García Márquez hizo muy bien en abandonar el periodismo. Todos ganamos con esta decisión: la Literatura se enriqueció con sus libros, sobre todo con este monumento llamado Cien años de soledad, y el periodismo se libró de la toxicidad potencial de un mago del idioma que se dedicase a contar historias imaginarias con su habilidad prodigiosa de virtuoso de la técnica narrativa. Al menos, la casi totalidad de los que no permiten que la realidad les estropee un buen reportaje ni siquiera saben escribir un buen reportaje.

No es que García Márquez no supiera reconocer la realidad; lo que no le interesaba era la verdad profunda de las cosas, del hombre, de la vida. Pero la realidad, su realidad, la conocía bien, como me quedó patente cuando saltó la noticia de su fallecimiento, «en su casa del Pedregal de San Ángel, en México D. F.«. Para los que no lo conocen, diré que San Ángel es un barrio de la capital mexicana poblado por personas de alto poder adquisitivo, pero modesto en comparación con El Pedregal, que es una urbanización contigua.
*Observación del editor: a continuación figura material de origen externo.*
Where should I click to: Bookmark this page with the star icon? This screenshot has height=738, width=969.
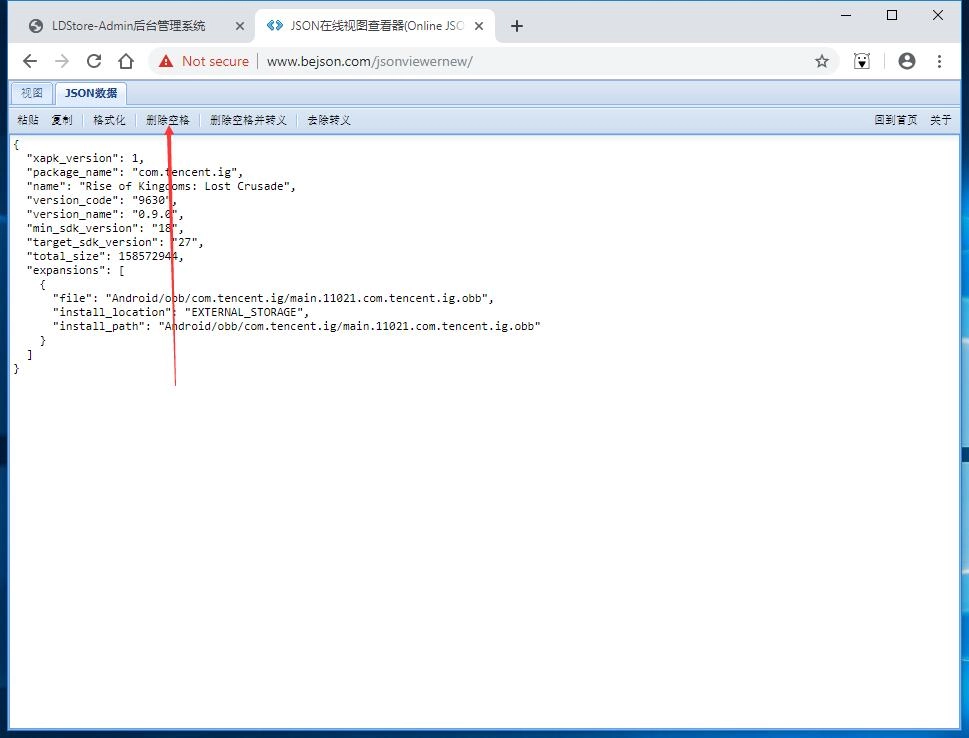click(x=822, y=61)
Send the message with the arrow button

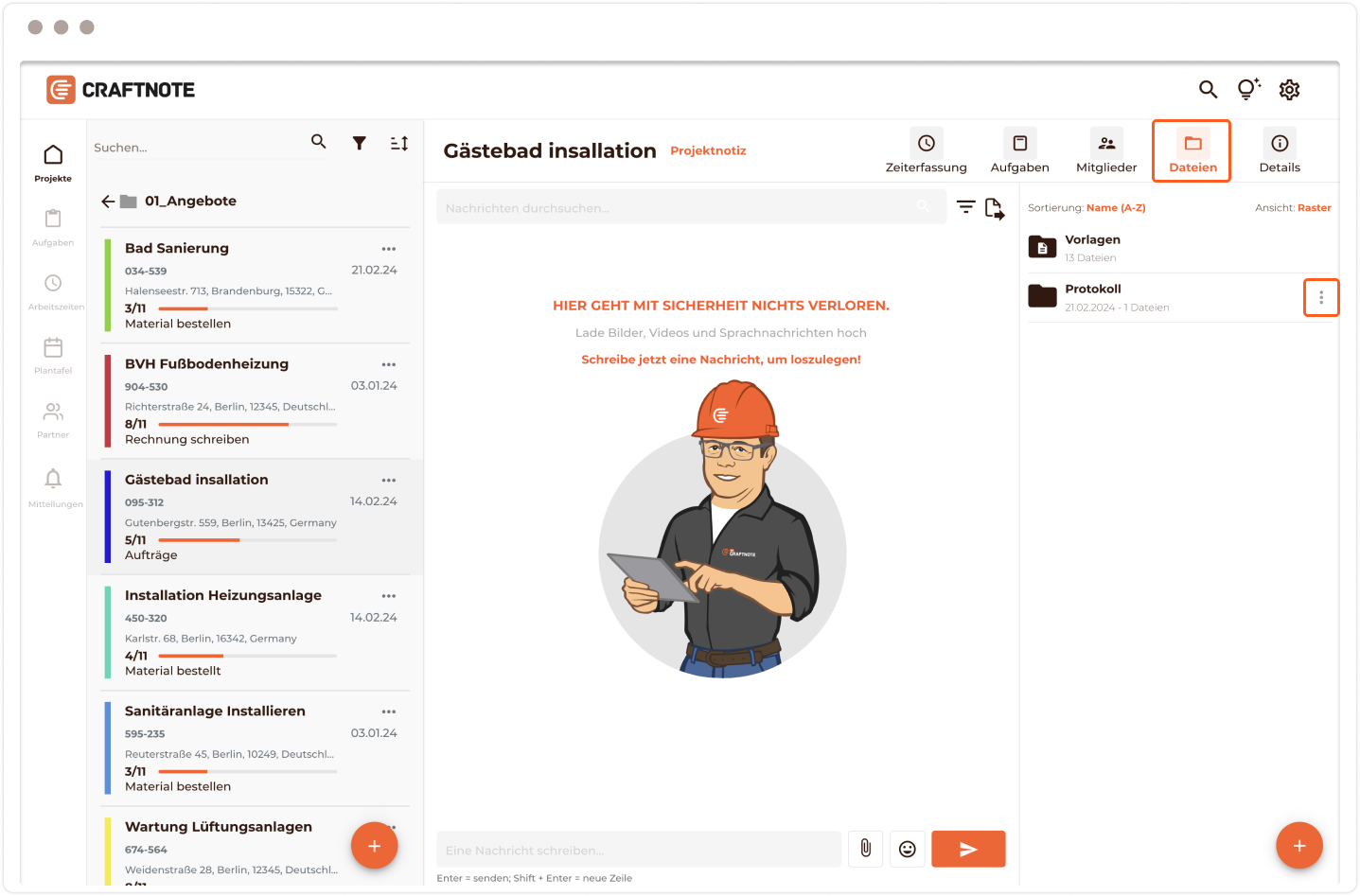(x=967, y=849)
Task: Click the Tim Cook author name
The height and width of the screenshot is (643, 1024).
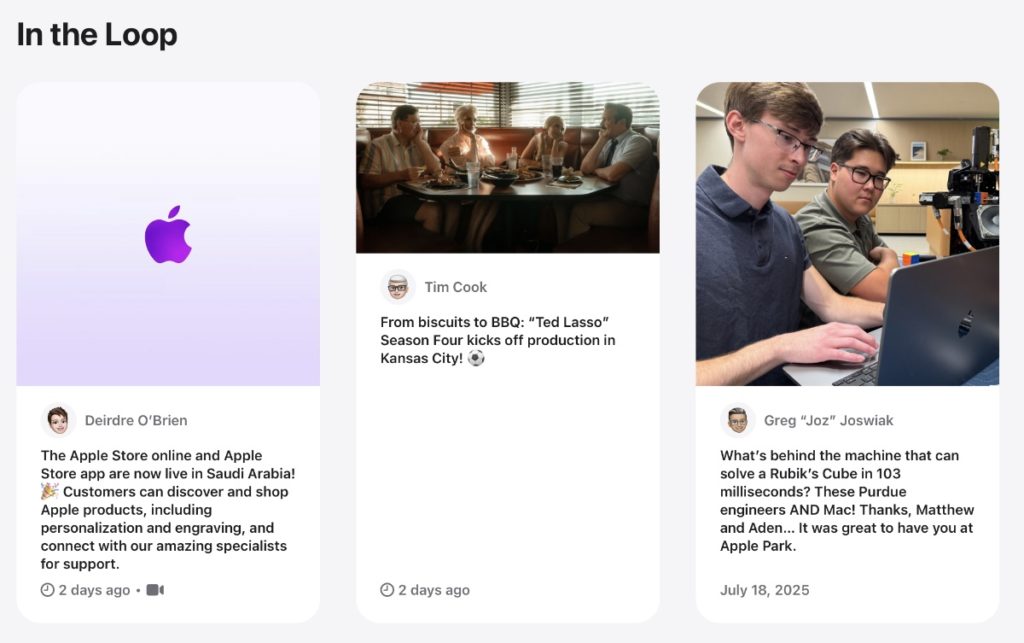Action: 456,287
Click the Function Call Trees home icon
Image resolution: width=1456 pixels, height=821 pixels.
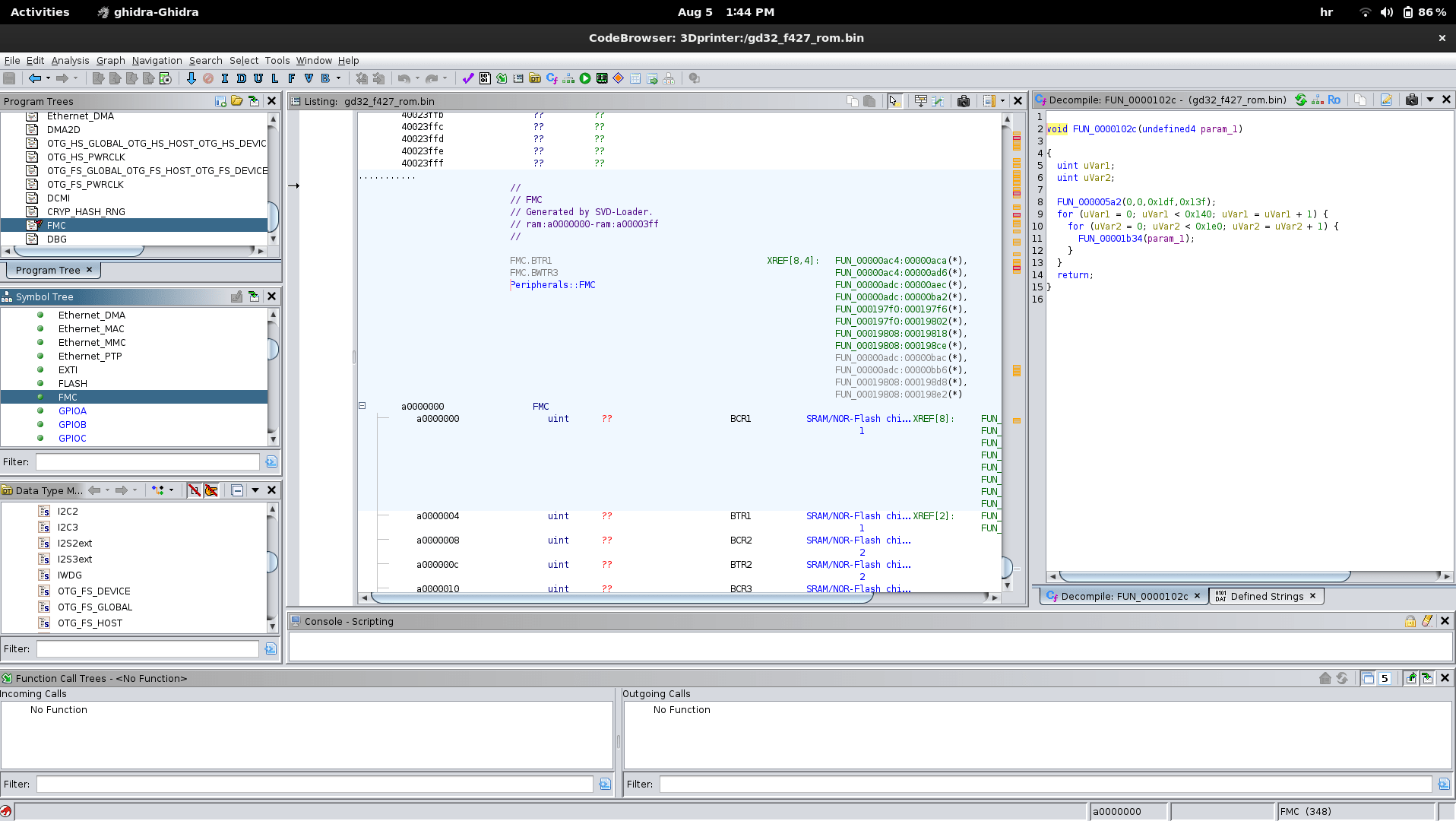[1325, 678]
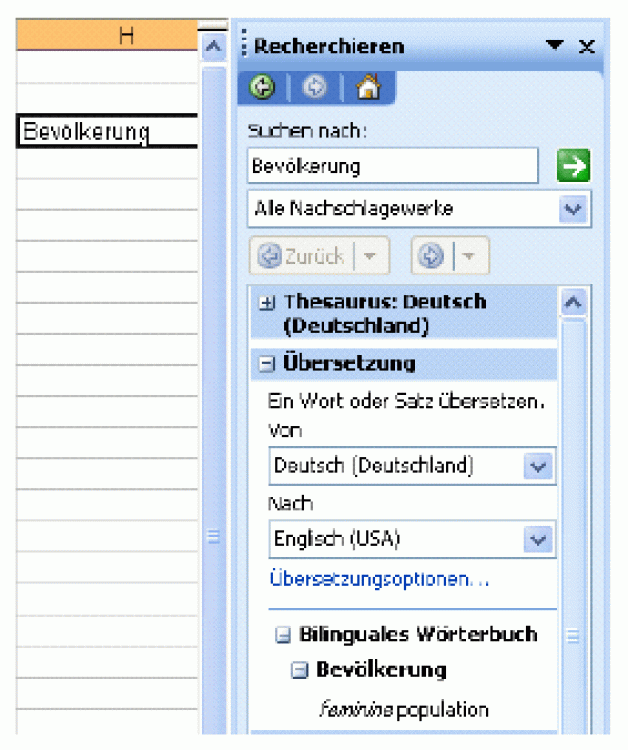Open the Nach language dropdown
This screenshot has width=628, height=750.
pos(539,539)
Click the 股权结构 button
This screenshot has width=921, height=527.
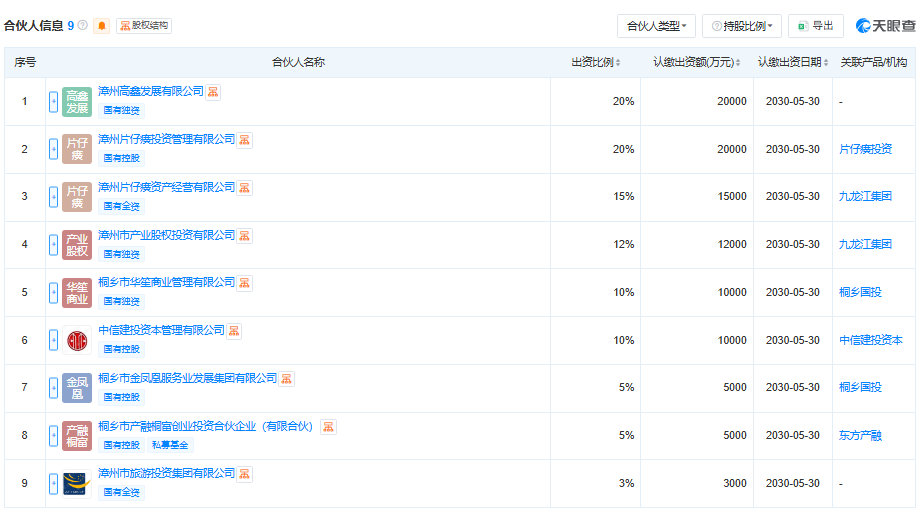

Paseé por allí hace bastantes años (no creo que las cosas sean muy distintas hoy): desde las calles no se ve más que una sucesión de largas tapias de cuatro o cinco metros de altura, como gigantescos fuertes, tras los cuales hay mansiones de ensueño rodeadas por jardines paradisíacos, todo enorme y exquisito a la vez. En San Ángel, y especialmente en El Pedregal, tiene uno la sensación no sólo de haber cambiado de país, sino de hemisferio: todos ricos, todos blancos, todos rubios; si se ve un indio o un mestizo es porque pertenece a la servidumbre del vecindario. Yo creo que El pedregal se llama así para disimular.